Supplied material »
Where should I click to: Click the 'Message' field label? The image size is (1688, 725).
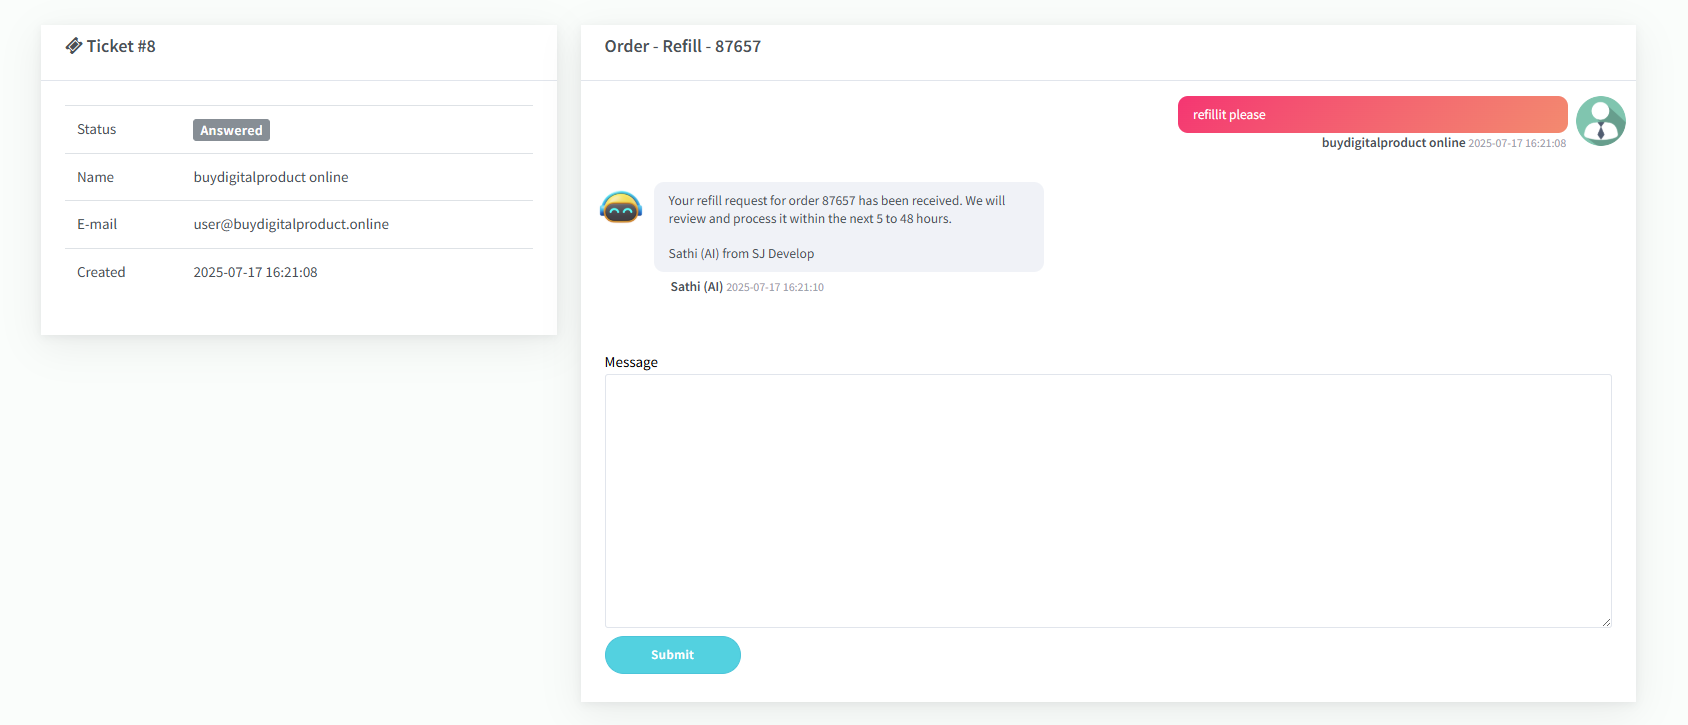click(631, 363)
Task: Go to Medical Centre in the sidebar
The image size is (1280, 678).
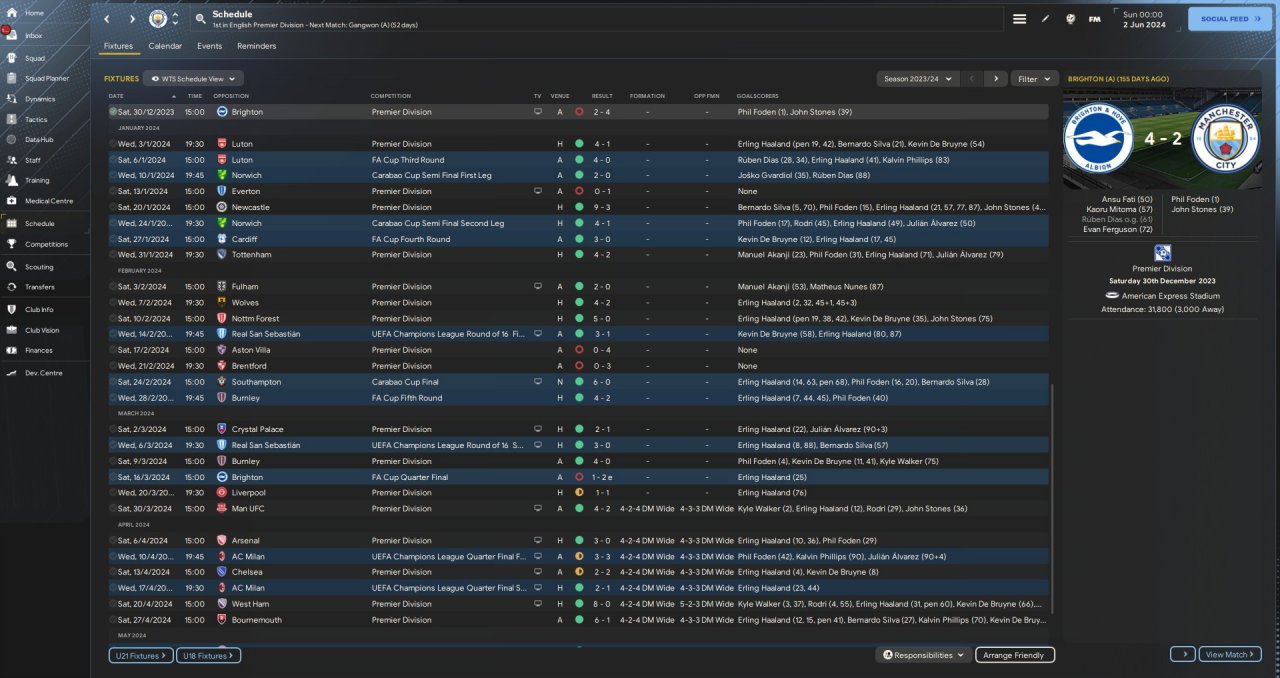Action: tap(48, 201)
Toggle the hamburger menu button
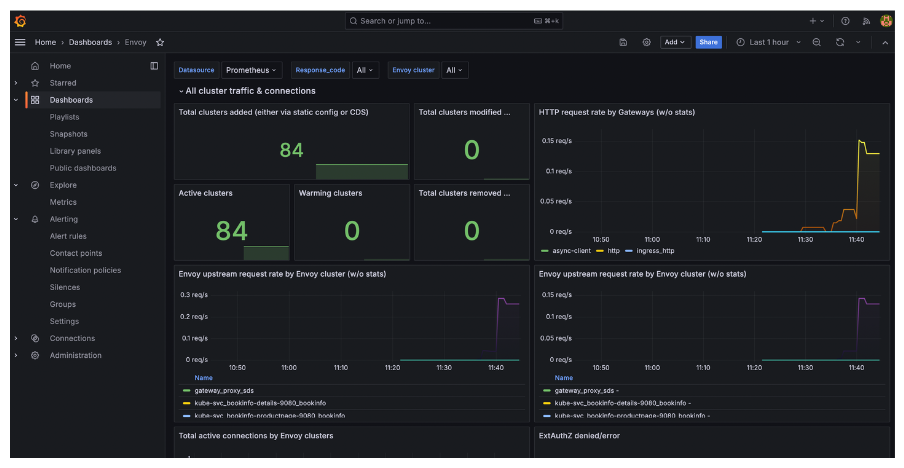Image resolution: width=904 pixels, height=468 pixels. [20, 42]
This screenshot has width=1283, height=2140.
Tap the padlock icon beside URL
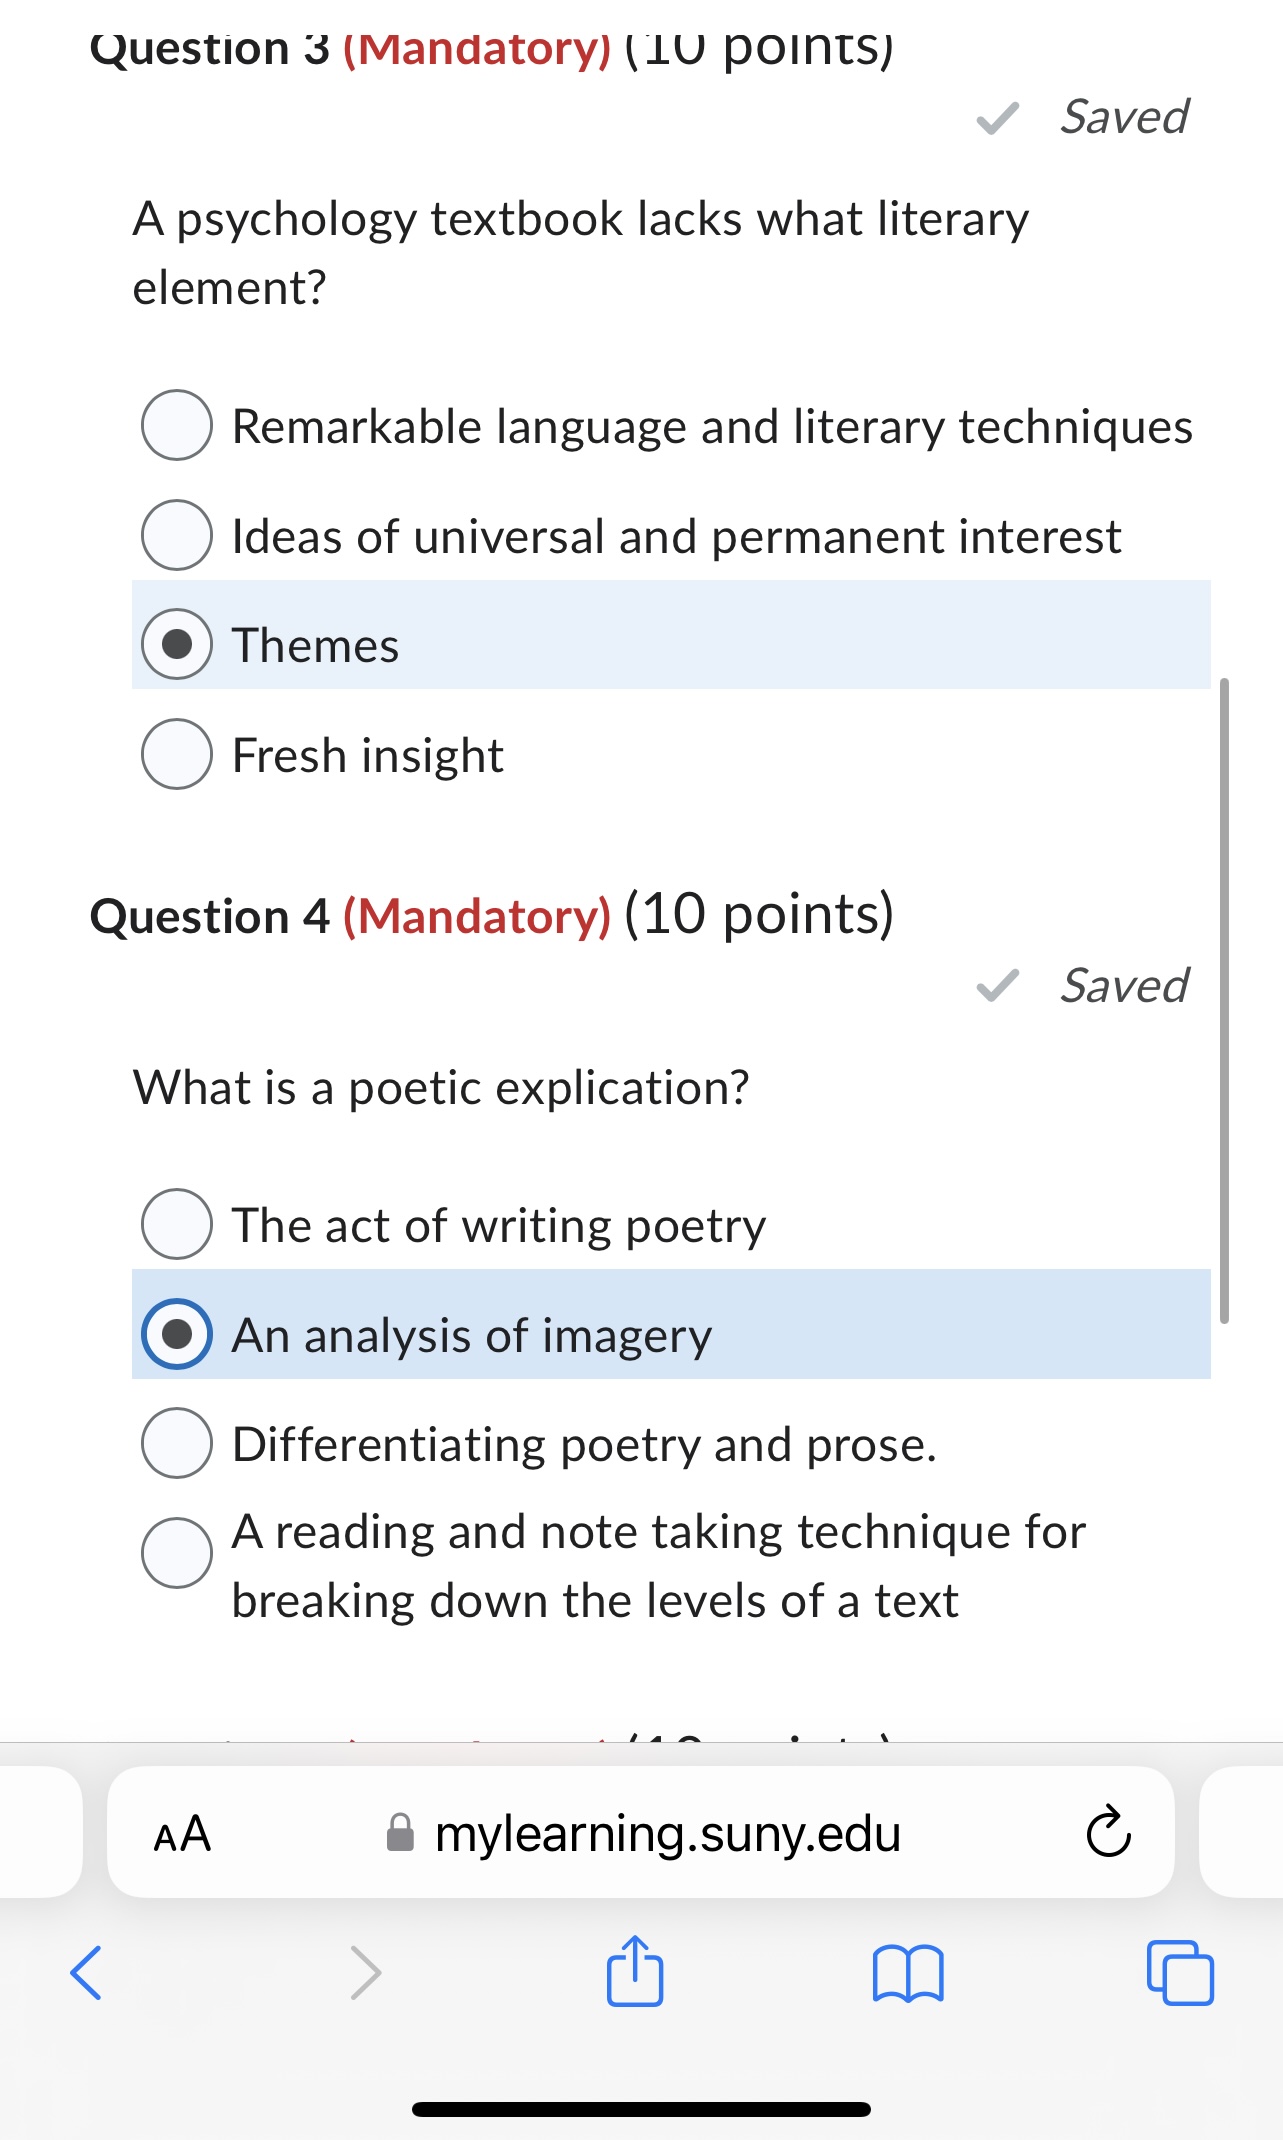(400, 1833)
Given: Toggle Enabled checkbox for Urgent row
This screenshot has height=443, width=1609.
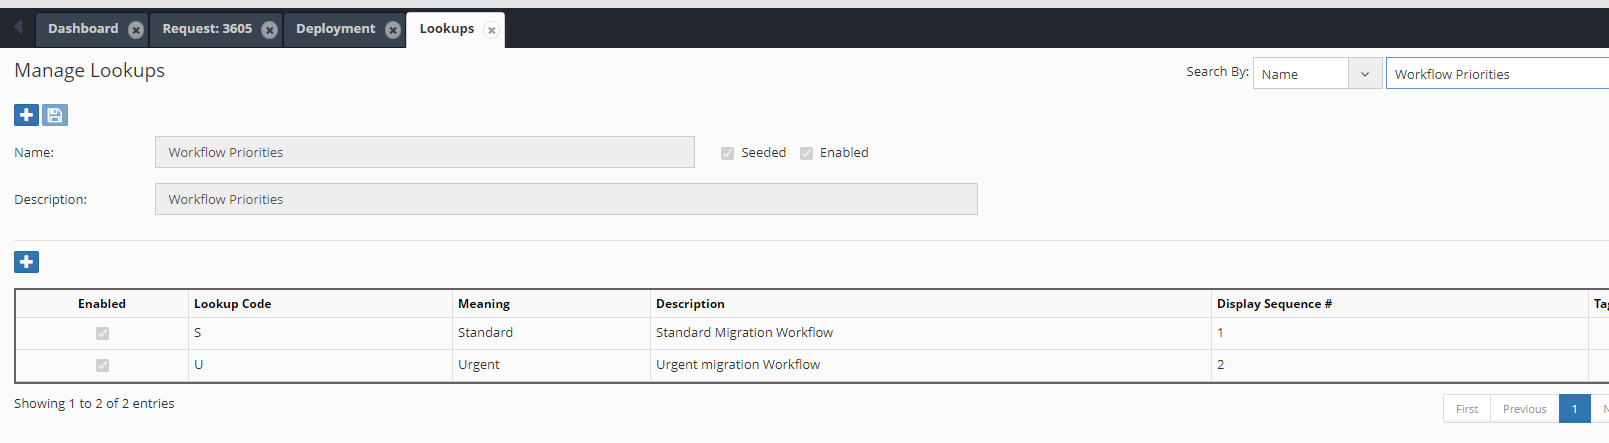Looking at the screenshot, I should pyautogui.click(x=102, y=365).
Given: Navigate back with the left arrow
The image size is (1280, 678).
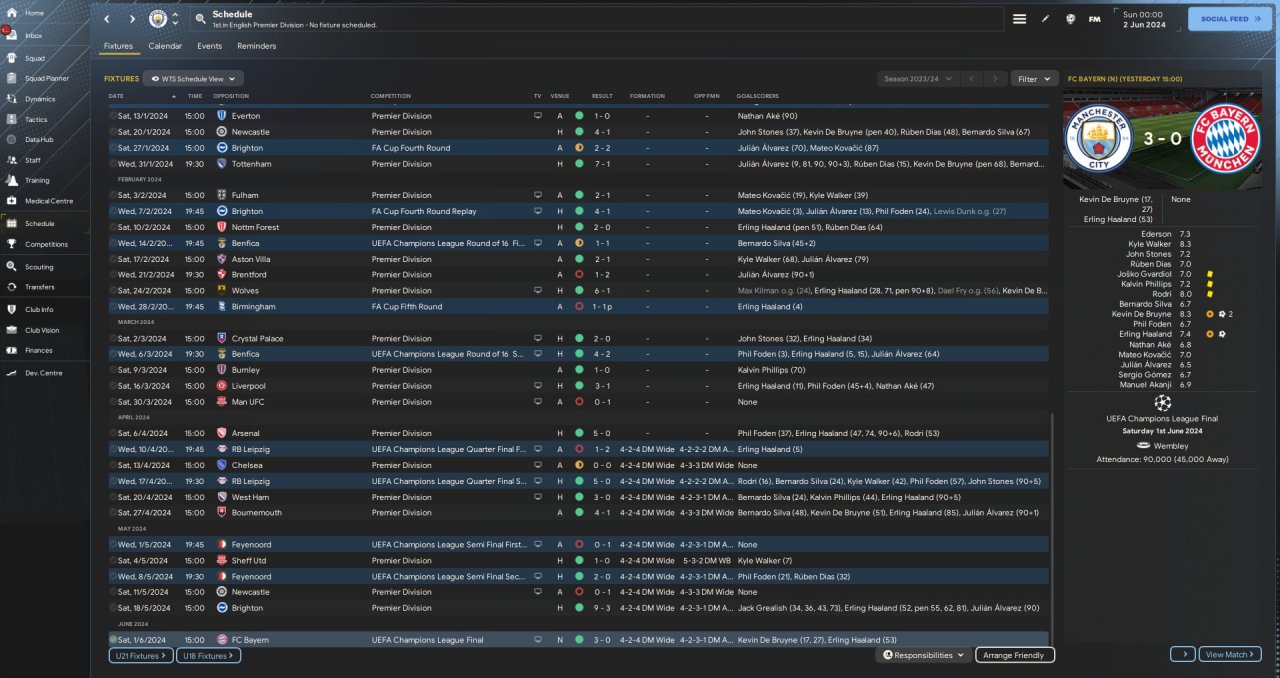Looking at the screenshot, I should [107, 19].
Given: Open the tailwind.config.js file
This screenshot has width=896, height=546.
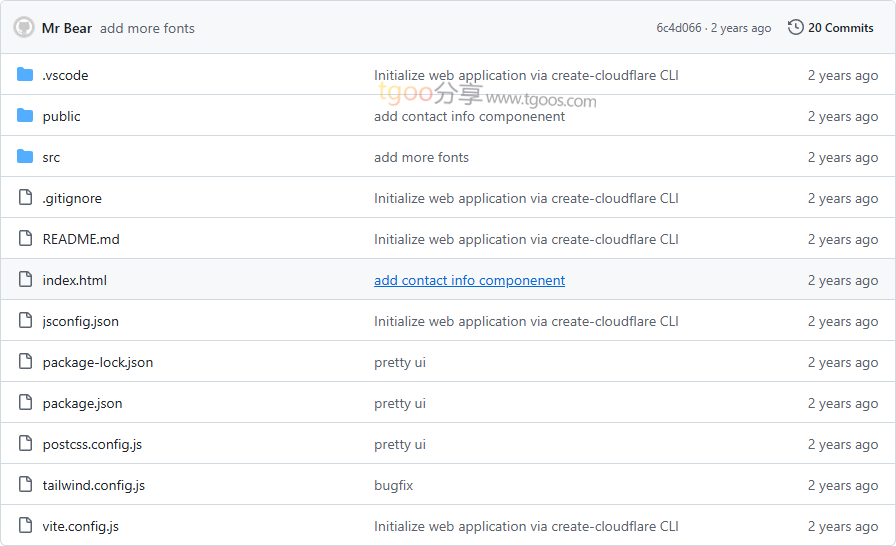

Problem » Copy out every line of the records above word for word, leaving out the pictures.

Exercise result »
Where should I click to: Click the 'Message' field label? The image size is (1688, 725).
click(631, 363)
Task: Go to Medical Centre in the sidebar
The image size is (1280, 678).
Action: tap(48, 201)
Toggle the hamburger menu button
Image resolution: width=904 pixels, height=468 pixels. [20, 42]
This screenshot has width=1283, height=2140.
Tap the padlock icon beside URL
(400, 1833)
Given: Toggle Enabled checkbox for Urgent row
This screenshot has height=443, width=1609.
Looking at the screenshot, I should pyautogui.click(x=102, y=365).
Given: Navigate back with the left arrow
The image size is (1280, 678).
Looking at the screenshot, I should [107, 19].
Given: Open the tailwind.config.js file
This screenshot has width=896, height=546.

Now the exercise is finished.